Could you swap "document" for "file" throughout the material and write every line out again with nothing else changed? Leave the pictures out of your answer.

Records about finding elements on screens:
==*==
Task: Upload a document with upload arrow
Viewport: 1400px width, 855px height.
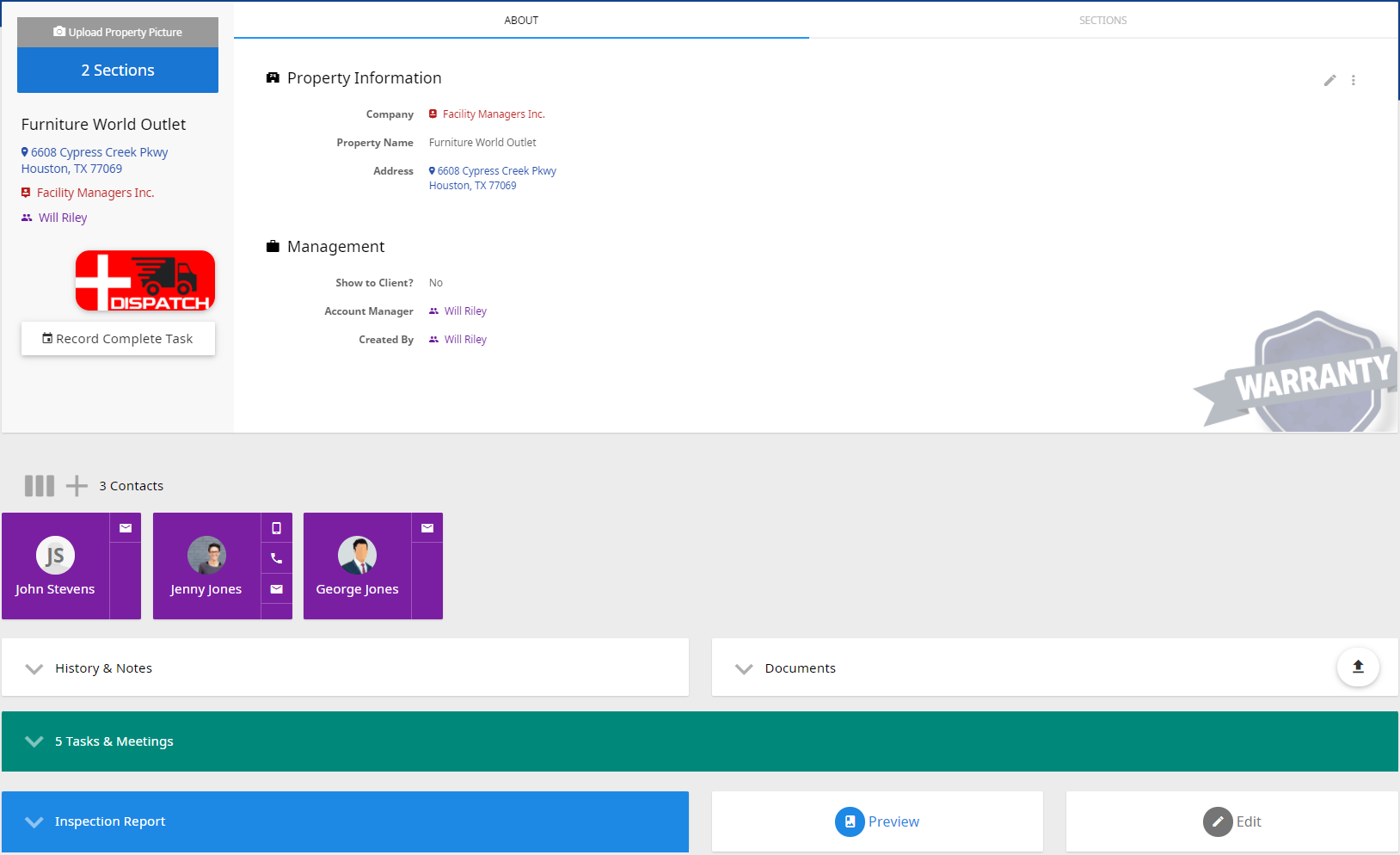Action: point(1358,667)
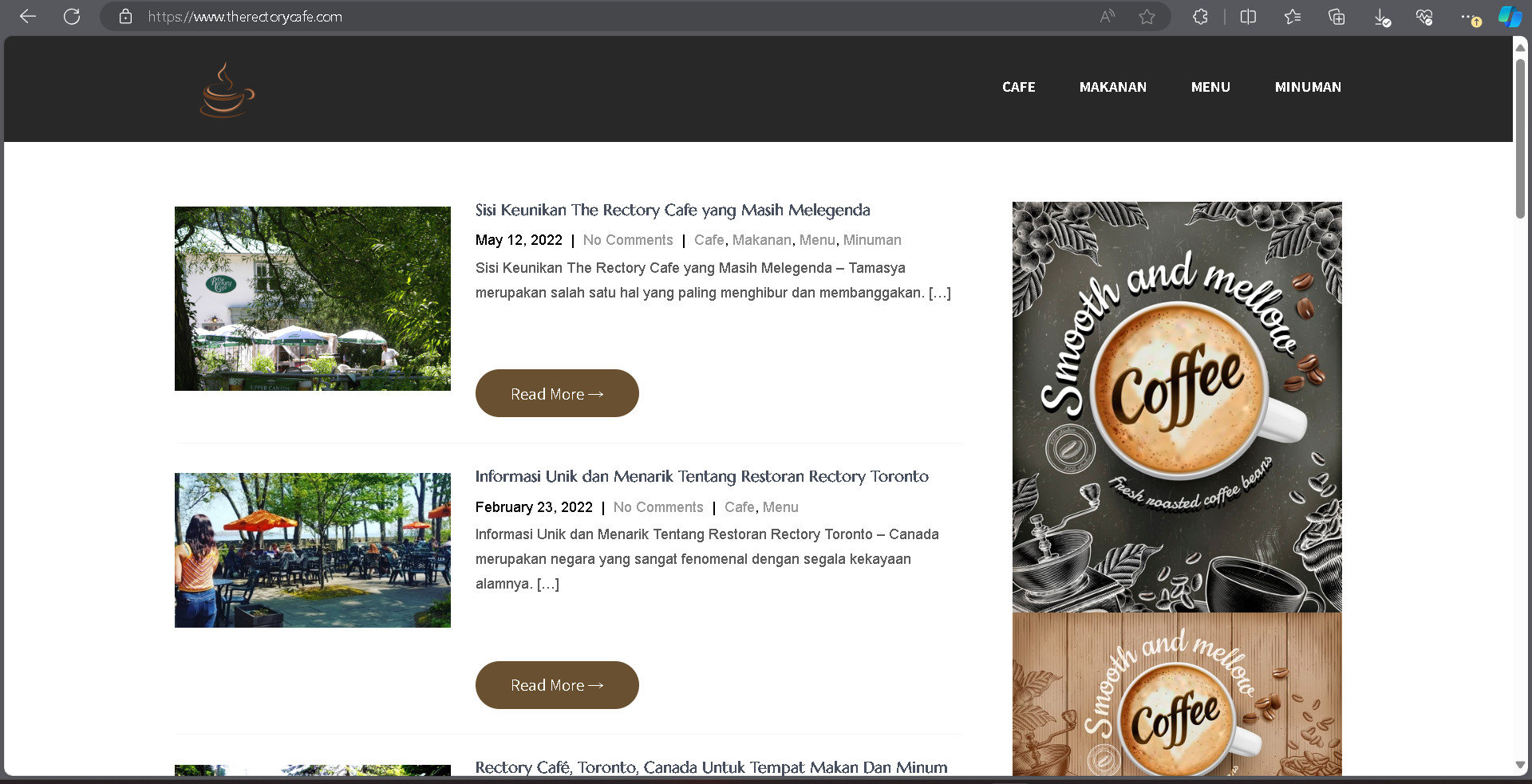The height and width of the screenshot is (784, 1532).
Task: Open the Favorites list icon
Action: [1293, 17]
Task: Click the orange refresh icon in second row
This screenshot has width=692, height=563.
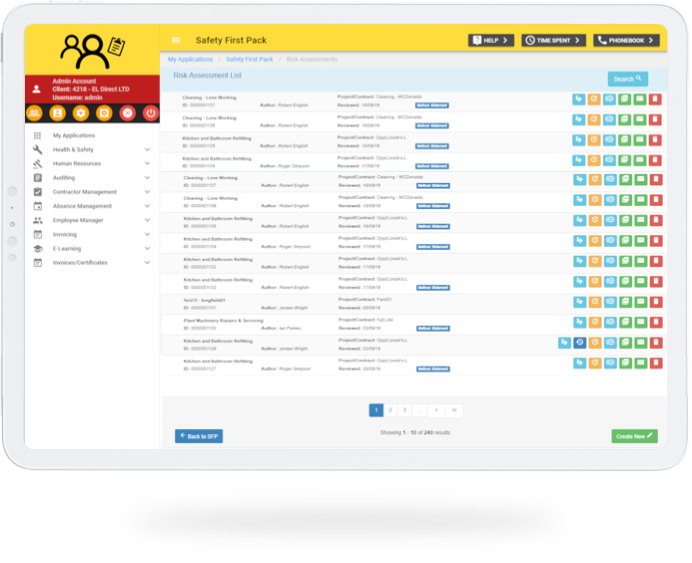Action: (594, 120)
==*==
**Reply:**
Task: Upload a file with upload arrow
Viewport: 1400px width, 855px height.
Action: point(1358,667)
The height and width of the screenshot is (784, 1532).
Task: Open the Favorites list icon
Action: [1293, 17]
Task: Click the orange refresh icon in second row
This screenshot has width=692, height=563.
Action: (594, 120)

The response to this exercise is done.